FIM DA GZM
Época
A última manchete da Gazeta Mercantil
‘Ao longo de boa parte de seus quase 90 anos de existência, o jornal Gazeta Mercantil narrou, com competência e elegância, os altos e baixos da trajetória econômica do Brasil moderno. Agora, de maneira triste, particularmente para aqueles que testemunharam sua relevância no passado, a própria Gazeta virou notícia. É provável que a edição do jornal de sexta-feira tenha sido a última. O motivo desse estado terminal gira em torno de uma disputa de quem deve arcar com a dívida trabalhista do jornal, de cerca de R$ 250 milhões.

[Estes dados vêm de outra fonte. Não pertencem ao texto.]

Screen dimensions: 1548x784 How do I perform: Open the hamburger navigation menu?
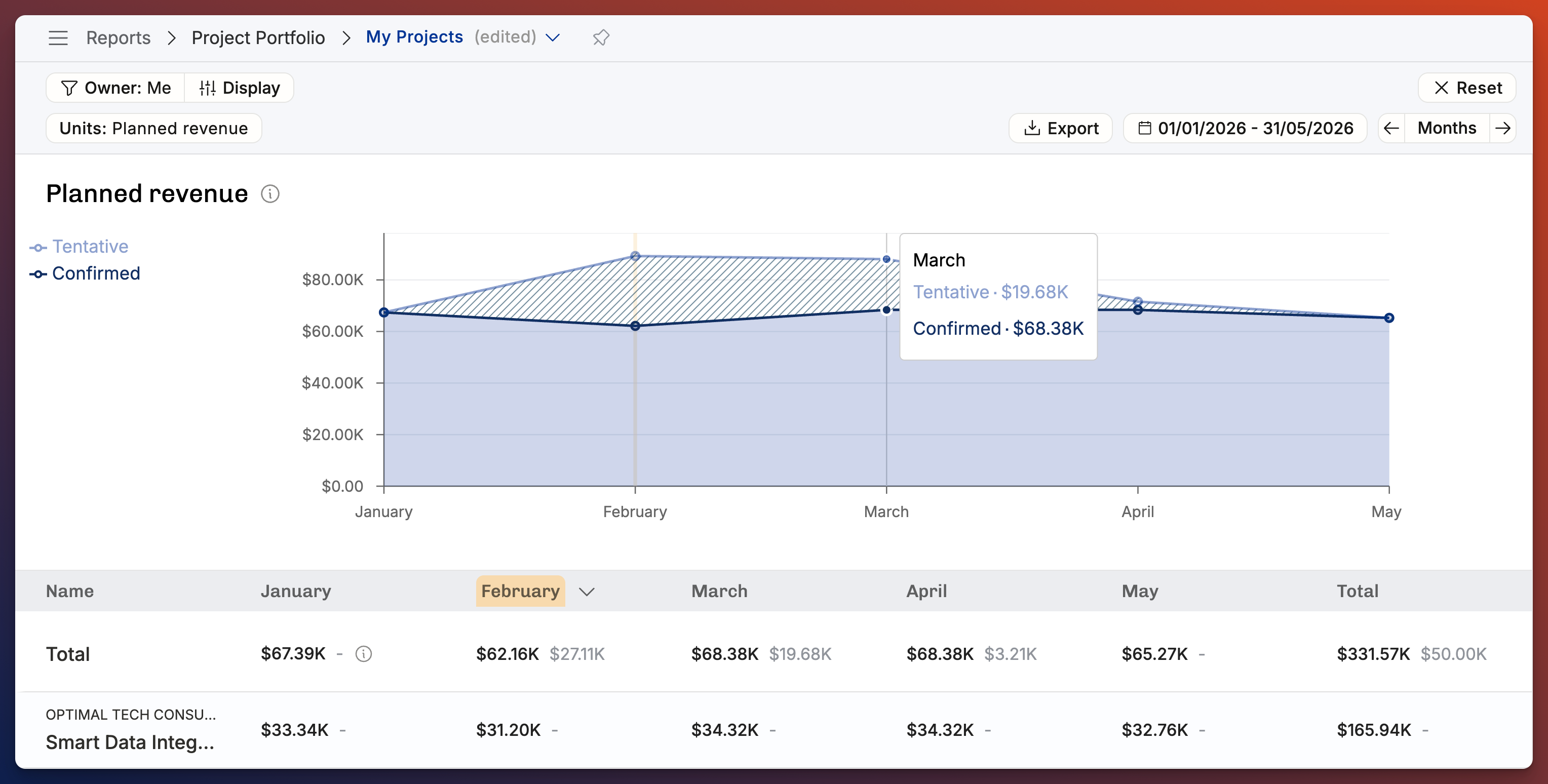58,38
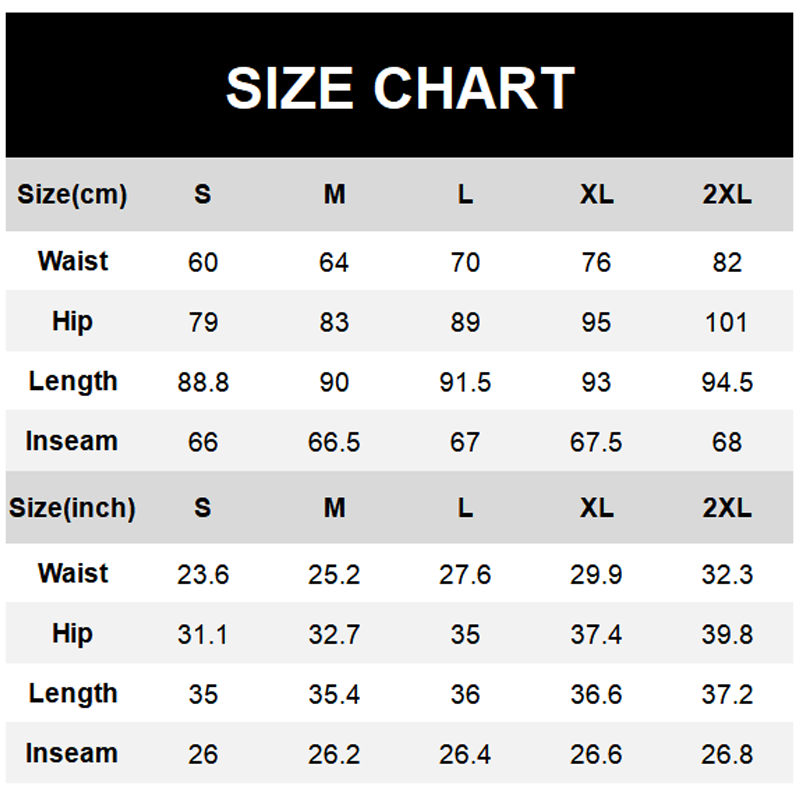Select the 91.5 length value

click(465, 382)
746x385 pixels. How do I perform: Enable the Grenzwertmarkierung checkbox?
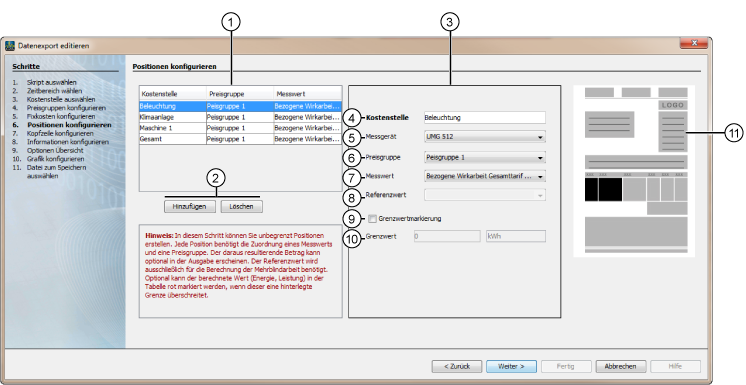pos(373,219)
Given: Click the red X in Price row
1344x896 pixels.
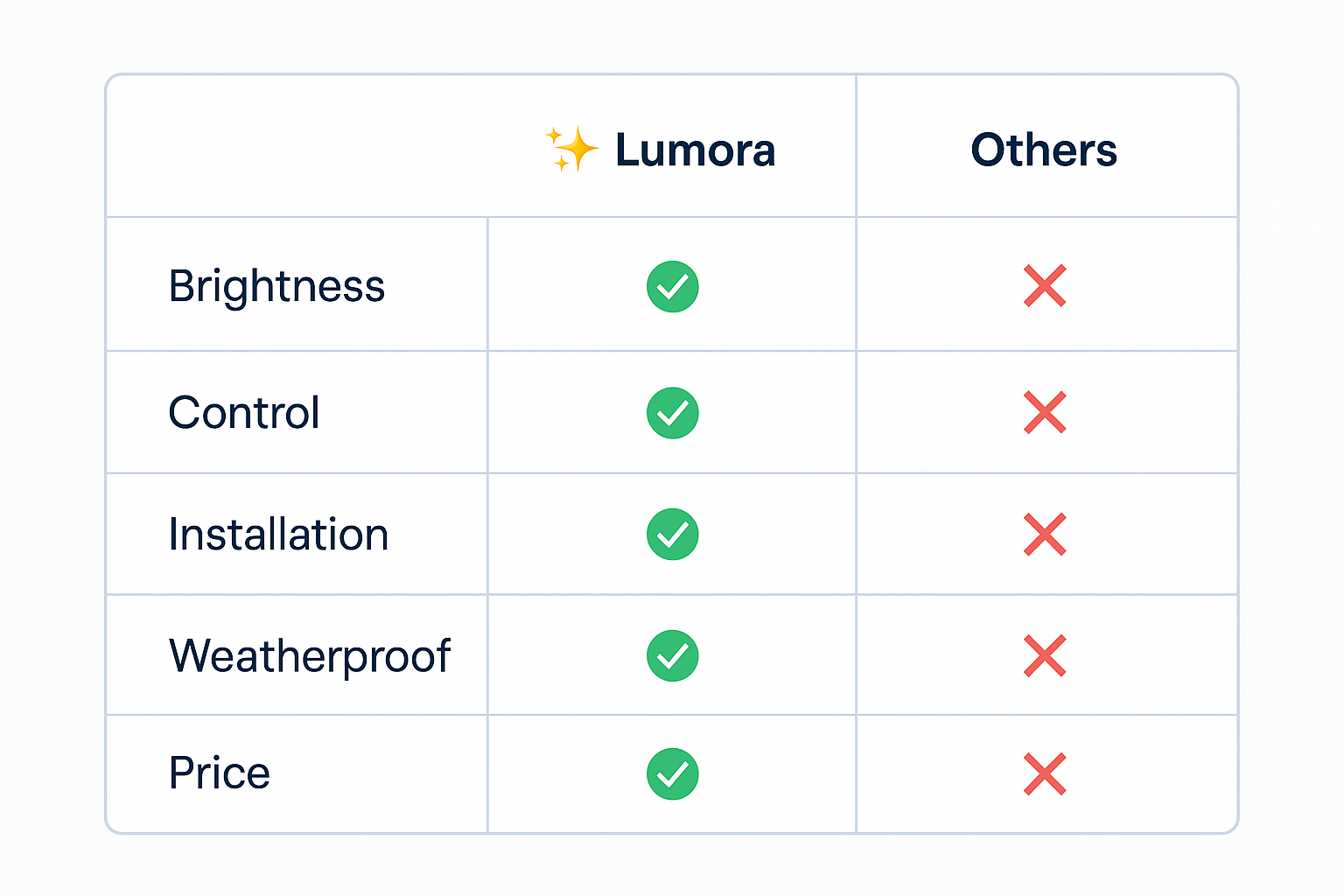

De um lado, está o empresário Nelson Tanure – dono da Companhia Brasileira de Mídia (CBM) -, que, no fim de 2003, arrendou a marca Gazeta Mercantil e passou de lá para cá a ser o responsável pela publicação do diário. Do outro, o antigo controlador, Luiz Fernando Levy, filho do fundador da Gazeta, Herbert Levy, que morreu em 2002. A Gazeta alcançou seu auge nas décadas de 1970 e 1980. O projeto editorial era inspirado nos grandes diários financeiros do planeta, como o americano The Wall Street Journal ou o inglês Financial Times. Suas páginas eram recheadas de anúncios e balanços, e o número de assinantes superava os 130 mil. O jornal tornou-se um tradicional reduto de jornalistas econômicos competentes. No fim da década de 1990, começaram a emergir os problemas financeiros. Eles foram acentuados pela criação de 21 edições regionais, uma latino-americana e um programa de televisão. Nesse período, vários grupos de comunicação, do Brasil e do exterior, tentaram comprar a Gazeta, mas esbarraram na resistência dos Levys de abrir mão do controle editorial.
Em 2000, a Gazeta passou a ter um concorrente forte: o jornal Valor Econômico, lançado por uma associação entre as Organizações Globo – grupo de mídia que publica ÉPOCA – e o Grupo Folha, que edita o jornal Folha de S. Paulo. Nos últimos anos, com uma equipe menor de jornalistas e recursos enxutos, a Gazeta vinha perdendo o brilho do passado.
Na última segunda-feira, a CBM – proprietária também do Jornal do Brasil e da Editora Peixes – anunciou a rescisão do contrato de arrendamento da Gazeta. A partir desta segunda-feira, a CBM quer devolver a marca para as mãos de Levy. A CBM justificou a decisão afirmando que Levy não vinha cumprindo sua parte no acordo. Segundo a empresa de Tanure, caberia a Levy pagar as dívidas trabalhistas originadas antes de 2003. Há algum tempo, a Justiça trabalhista vem reconhecendo a sucessão de dívidas da Gazeta como responsabilidade da CBM. A receita do jornal com anúncios vinha sendo bloqueada para o pagamento dessas dívidas. O fator decisivo para a atitude da CBM parece ter sido a decisão da juíza Maria Aparecida Lavorini, da 26ª Vara do Trabalho, em São Paulo, de penhorar R$ 200 milhões do capital da operadora de telefonia Intelig para garantir o pagamento das dívidas com os ex-funcionários da Gazeta. Tanure é o controlador da Intelig e, em abril, ele fechara um acordo para vendê-la à TIM por R$ 650 milhões. O negócio corre o risco de não ser concluído caso a Intelig tenha dívidas pendentes.
Levy rechaçou a decisão da CBM. Ele também afirma que Tanure descumpriu parte do acordo de licenciamento e pediu 90 dias de prazo para reassumir o jornal. Tanure não aceitou e reafirmou sua decisão de não publicar mais a Gazeta num comunicado publicado na capa do jornal, na sexta-feira. O fim da Gazeta ainda não é uma certeza. Um grupo de mais de 400 ex-funcionários com dívidas trabalhistas discute formas para tentar assumir o controle da publicação. Caso a marca acabe sendo leiloada, é possível que apareçam grupos empresariais interessados. O próprio Levy não descartou a possibilidade de reassumir o diário. Mas uma eventual tentativa para reerguer a Gazeta não será uma tarefa fácil. Se ela fracassar, será o fim de um símbolo da imprensa brasileira.’